C’est en ce sens que Castro a durablement marqué l’histoire du continent ?
Sans Fidel Castro, pas de Hugo Chavez, de Rafael Correa, de Lula, de Evo Morales, etc., au cours de la période récente. La perception latino-américaine de Fidel Castro est totalement différente de la nôtre. Cuba n’a jamais été au ban de la région, mais en son cœur. Communauté des États latino-américains et caribéens (CELAC), négociation de l’accord de paix entre le gouvernement colombien et les Forces armées révolutionnaires de Colombie (FARC) –finalisées juste avant son décès –, développement et maintien d’importantes relations politiques et diplomatiques avec le Mexique, etc., sont autant d’illustrations de la centralité cubaine dans la vie du sous-continent. Bref, Fidel Castro est une figure populaire de l’Amérique latine populaire.
Sa disparition va-t-elle changer quelque chose à la politique de Cuba ? En particulier, peut-elle affaiblir ou faciliter les relations avec la nouvelle administration trumpiste ?
Le gouvernement est autonome de Fidel Castro depuis son retrait. Cela fait presque dix ans qu’il s’est organisé sans lui. De ce point de vue, le décès du dirigeant ne modifie pas la feuille de route du gouvernement, notamment en ce qui concerne le dossier états-unien. Pour finaliser la normalisation avec Washington, La Havane exige la levée de l’embargo, la fin de « l’occupation illégale » du territoire de Guantanamo, des transmissions d’émissions radio et télévisées anti-cubaines émises depuis le territoire américain et du soutien de Washington à l’opposition interne. Quant à Donald Trump, c’est effectivement le vrai sujet. Que va-t-il vouloir faire avec Cuba ? Depuis son élection, son discours se radicalise vis-à-vis du processus de normalisation initié par Barack Obama et Raul Castro le 14 décembre 2014. Il menace aujourd’hui d’y mettre un terme.
Une inversion de ce processus est à craindre ?
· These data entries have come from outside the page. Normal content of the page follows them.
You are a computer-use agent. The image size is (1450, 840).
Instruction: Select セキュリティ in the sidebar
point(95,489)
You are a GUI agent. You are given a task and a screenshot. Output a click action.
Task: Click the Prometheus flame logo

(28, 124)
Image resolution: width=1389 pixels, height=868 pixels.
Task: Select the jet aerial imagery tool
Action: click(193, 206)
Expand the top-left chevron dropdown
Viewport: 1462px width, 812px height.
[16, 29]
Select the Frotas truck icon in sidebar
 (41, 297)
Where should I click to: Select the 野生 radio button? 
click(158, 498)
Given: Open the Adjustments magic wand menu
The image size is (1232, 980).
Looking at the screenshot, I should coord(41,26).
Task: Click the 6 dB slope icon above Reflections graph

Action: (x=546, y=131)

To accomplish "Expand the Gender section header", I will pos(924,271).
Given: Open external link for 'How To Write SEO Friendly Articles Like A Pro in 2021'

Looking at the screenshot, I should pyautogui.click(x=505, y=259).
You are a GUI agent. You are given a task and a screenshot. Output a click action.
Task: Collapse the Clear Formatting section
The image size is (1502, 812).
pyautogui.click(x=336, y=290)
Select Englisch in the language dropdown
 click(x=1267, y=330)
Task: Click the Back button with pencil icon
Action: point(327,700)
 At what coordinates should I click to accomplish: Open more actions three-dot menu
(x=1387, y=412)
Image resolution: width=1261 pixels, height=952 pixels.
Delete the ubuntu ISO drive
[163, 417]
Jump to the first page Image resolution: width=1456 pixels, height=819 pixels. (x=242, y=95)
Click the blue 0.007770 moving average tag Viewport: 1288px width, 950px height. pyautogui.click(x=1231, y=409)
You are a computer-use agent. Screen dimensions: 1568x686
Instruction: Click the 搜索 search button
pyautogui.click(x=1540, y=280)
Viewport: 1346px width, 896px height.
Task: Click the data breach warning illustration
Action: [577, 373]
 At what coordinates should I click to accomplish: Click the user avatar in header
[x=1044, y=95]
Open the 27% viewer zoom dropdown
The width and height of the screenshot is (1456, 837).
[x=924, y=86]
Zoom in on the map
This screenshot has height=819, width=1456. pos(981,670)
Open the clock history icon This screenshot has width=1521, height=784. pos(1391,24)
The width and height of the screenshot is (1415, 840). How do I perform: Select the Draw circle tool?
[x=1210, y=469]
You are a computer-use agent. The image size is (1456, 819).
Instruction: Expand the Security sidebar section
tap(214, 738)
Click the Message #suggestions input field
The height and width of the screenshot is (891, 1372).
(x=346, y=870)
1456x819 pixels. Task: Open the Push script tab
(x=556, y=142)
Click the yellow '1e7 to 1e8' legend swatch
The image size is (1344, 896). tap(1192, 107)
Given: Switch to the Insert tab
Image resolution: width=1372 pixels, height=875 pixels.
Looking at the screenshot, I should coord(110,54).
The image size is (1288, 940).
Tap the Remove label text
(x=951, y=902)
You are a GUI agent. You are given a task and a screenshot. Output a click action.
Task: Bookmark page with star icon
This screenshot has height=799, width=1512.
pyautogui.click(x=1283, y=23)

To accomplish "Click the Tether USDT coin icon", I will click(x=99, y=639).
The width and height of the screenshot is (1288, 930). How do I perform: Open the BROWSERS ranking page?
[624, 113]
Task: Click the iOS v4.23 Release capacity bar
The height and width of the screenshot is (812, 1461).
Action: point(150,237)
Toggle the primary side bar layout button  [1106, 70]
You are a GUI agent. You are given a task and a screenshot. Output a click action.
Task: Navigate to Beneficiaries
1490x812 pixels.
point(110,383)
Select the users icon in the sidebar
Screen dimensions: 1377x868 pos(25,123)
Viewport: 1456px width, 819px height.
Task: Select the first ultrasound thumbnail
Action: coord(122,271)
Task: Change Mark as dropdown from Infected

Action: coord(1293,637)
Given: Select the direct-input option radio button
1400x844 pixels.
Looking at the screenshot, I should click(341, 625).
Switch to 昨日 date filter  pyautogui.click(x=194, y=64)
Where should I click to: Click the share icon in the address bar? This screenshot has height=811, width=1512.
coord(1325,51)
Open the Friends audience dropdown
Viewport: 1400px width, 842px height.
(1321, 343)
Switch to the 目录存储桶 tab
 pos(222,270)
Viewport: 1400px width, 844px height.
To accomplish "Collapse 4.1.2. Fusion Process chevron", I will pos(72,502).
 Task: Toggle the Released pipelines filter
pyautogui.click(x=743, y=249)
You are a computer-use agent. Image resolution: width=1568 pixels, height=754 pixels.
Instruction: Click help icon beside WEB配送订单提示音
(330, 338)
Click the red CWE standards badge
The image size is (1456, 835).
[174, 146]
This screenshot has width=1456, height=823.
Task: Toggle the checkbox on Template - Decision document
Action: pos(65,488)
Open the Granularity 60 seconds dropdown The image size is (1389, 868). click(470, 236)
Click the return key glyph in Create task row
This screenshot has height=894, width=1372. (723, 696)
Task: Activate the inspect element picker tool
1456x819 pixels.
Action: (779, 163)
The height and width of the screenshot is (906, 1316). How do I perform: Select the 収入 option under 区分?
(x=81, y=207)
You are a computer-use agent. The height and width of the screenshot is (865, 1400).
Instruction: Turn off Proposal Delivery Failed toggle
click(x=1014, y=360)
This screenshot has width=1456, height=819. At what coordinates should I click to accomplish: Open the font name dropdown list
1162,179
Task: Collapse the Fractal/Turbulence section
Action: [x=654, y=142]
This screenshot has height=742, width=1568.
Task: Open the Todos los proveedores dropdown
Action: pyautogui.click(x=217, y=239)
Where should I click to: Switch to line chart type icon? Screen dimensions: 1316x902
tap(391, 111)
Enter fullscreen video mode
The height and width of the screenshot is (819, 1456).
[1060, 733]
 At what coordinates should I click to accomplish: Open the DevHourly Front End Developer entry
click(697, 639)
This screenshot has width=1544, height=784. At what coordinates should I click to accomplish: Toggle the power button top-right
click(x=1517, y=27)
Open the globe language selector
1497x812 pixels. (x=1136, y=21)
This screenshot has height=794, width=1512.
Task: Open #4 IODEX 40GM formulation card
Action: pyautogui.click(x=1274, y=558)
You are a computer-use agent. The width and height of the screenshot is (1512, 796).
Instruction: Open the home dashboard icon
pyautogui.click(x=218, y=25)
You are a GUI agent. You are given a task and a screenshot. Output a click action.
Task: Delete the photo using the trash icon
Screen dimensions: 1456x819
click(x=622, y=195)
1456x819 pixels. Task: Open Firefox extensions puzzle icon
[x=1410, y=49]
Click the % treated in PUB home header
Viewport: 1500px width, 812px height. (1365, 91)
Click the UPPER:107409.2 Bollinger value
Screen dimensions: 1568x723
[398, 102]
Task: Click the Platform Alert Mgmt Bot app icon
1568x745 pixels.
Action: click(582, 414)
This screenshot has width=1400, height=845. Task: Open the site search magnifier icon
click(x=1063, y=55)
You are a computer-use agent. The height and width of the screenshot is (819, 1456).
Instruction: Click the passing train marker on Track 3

Attendons de voir ce que fera le président Trump en fonction. Pour le moment, son discours sur Cuba entre dans une stratégie globale au travers de laquelle il alterne chaud et froid sur un ensemble de sujets. Il peut être plus radical sur Cuba pour mieux faire passer son recul sur la question migratoire mexicaine. Une fois à la Maison Blanche, il devra surtout prendre en compte le souhait majoritaire de l’opinion américaine – y compris à Miami – de voir aboutir la normalisation.